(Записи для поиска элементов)
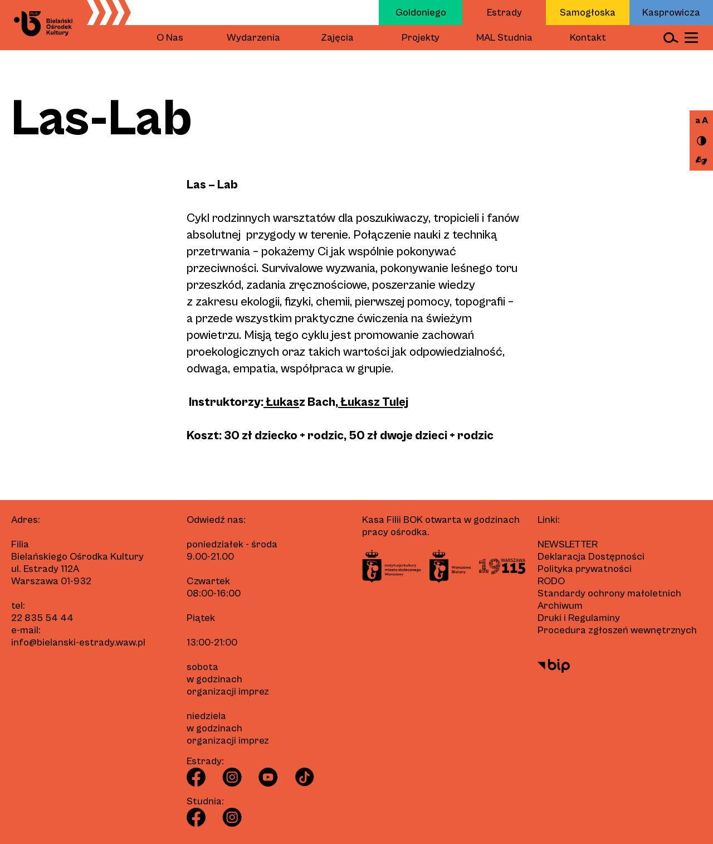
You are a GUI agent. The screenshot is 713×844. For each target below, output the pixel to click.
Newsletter (568, 544)
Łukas (281, 402)
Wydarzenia (253, 37)
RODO (551, 581)
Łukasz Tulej (373, 402)
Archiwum (560, 606)
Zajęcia (337, 37)
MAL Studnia (504, 37)
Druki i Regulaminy (579, 618)
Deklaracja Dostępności (591, 556)
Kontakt (588, 37)
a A (701, 120)
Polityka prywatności (585, 569)
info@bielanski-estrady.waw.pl (78, 642)
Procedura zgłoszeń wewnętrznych (617, 630)
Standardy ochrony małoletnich (609, 593)
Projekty (420, 37)
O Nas (170, 37)
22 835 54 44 (42, 618)
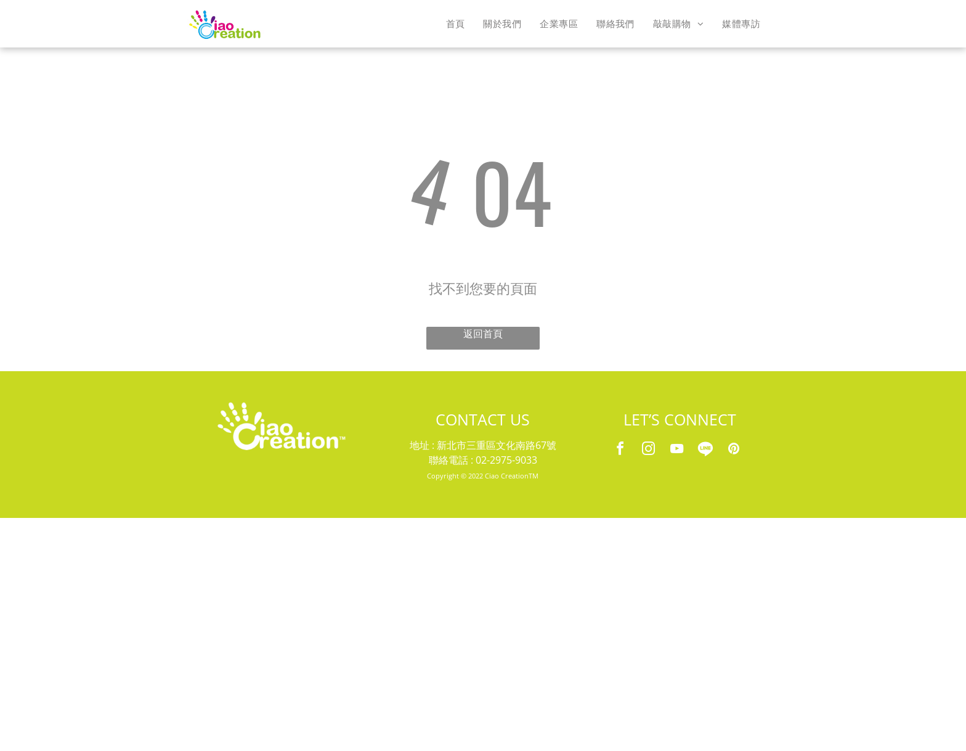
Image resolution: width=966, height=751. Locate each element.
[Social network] (705, 450)
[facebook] (620, 450)
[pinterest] (734, 450)
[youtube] (677, 450)
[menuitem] (455, 23)
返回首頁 (483, 334)
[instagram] (649, 450)
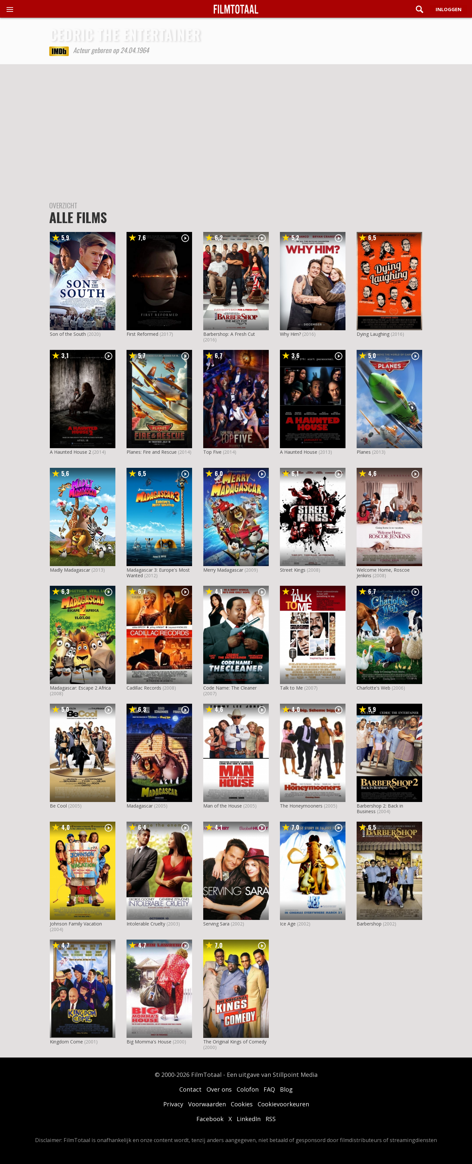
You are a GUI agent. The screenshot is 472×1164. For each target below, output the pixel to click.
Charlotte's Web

• ЗАДАНИЕ: Процитируйте все записи выше слово в слово, пропустив картинки.

• РЕЗУЛЬТАТ:
You are a GUI agent. The screenshot is 713×844. For each target below, output the pixel to click.
Newsletter (568, 544)
Łukas (281, 402)
Wydarzenia (253, 37)
RODO (551, 581)
Łukasz Tulej (373, 402)
Archiwum (560, 606)
Zajęcia (337, 37)
MAL Studnia (504, 37)
Druki i Regulaminy (579, 618)
Deklaracja Dostępności (591, 556)
Kontakt (588, 37)
a A (701, 120)
Polityka prywatności (585, 569)
info@bielanski-estrady.waw.pl (78, 642)
Procedura zgłoszeń wewnętrznych (617, 630)
Standardy ochrony małoletnich (609, 593)
Projekty (420, 37)
O Nas (170, 37)
22 835 54 44 (42, 618)
Image resolution: width=966, height=751. Locate each element.
[Social network] (705, 450)
[facebook] (620, 450)
[pinterest] (734, 450)
[youtube] (677, 450)
[menuitem] (455, 23)
返回首頁 (483, 334)
[instagram] (649, 450)
You are a GUI agent. The screenshot is 472×1164. For each target below, output the pixel to click.
Charlotte's Web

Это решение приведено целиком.